JERUSALEM - Syria's announcement that it opened fire on Israeli aircraft invading its airspace has raised the question of why Israel would want to heighten tensions just days after stating that war with its enemy to the north was unlikely.

Israel refuses to comment on Syria's assertion. But the Jewish state would have reason to fly over northern Syria: to collect information about long-range missiles pointed at Israel, to test Syrian air defense, or to try out a possible air route to its archenemy Iran.

The official Syrian Arab News Agency on Thursday quoted a military official as saying that Israeli jets broke the sound barrier flying over northern Syria earlier in the day, then "dropped munitions" onto deserted areas after being shot at by Syria's air defenses.

And a Syrian government newspaper warned yesterday that the country "possesses the means to respond . . . so that it will deter Israel against proceeding with such unpredictable adventures."

The allegation was the latest episode in tensions between the decades-old enemies.

Frictions between the two countries had abated slightly in recent weeks with announcements by Israeli and Syrian leaders that they were not interested in hostilities. Last month, Israel's army said it had determined that war with Syria is unlikely after Syria began rotating forces out of the contested Golan Heights.

But Israel sees Syria as one of its greatest foes, and watches it closely. Israel is wary of Syria's warming ties with Iran and its support for Hezbollah guerrillas in Lebanon.

Israel's air force may have been testing an air path to Iran, in case it decides to carry out an attack against that country's nuclear facilities, analysts said.

The corridor of northern Syria where the aircraft allegedly flew over is the closest straight line from the Mediterranean Sea, where Israel has easy access, to Iran. The area is separated from Iran only by Iraqi Kurdistan, a region whose rulers would almost surely allow either Israel or the United States to fly over.

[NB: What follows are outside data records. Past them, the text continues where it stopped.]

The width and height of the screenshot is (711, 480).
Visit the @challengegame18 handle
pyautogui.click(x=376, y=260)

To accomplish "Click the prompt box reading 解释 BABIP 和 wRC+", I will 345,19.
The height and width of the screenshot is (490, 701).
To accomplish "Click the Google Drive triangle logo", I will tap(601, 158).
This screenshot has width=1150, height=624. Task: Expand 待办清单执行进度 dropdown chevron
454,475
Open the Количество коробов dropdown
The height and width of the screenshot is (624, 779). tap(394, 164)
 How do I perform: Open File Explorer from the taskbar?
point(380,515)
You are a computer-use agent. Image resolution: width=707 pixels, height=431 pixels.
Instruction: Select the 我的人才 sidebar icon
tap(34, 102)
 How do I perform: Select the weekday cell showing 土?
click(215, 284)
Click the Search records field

Such a route is far from the safest, as Israel could also reach Iran through the friendly airspace of Turkey or Jordan, if they agreed. Even so, analysts said Israel would want to consider all options.

Israel says it prefers to let the international community confront Iran's nuclear ambitions, but a lone Israeli attack is not out of the question. The country sees Iran, whose president has repeatedly called for Israel's destruction, as an existential threat. Iran insists its nuclear program is for energy, not weapons.

"Of course Israel wants to let the Americans do that," said Ephraim Inbar, director of the Begin-Sadat Center for Strategic Studies. "But if we are left alone, the Israeli army is preparing to deal with the Iranian nuclear threat - if the political level allows it to - and this could have been a part of that."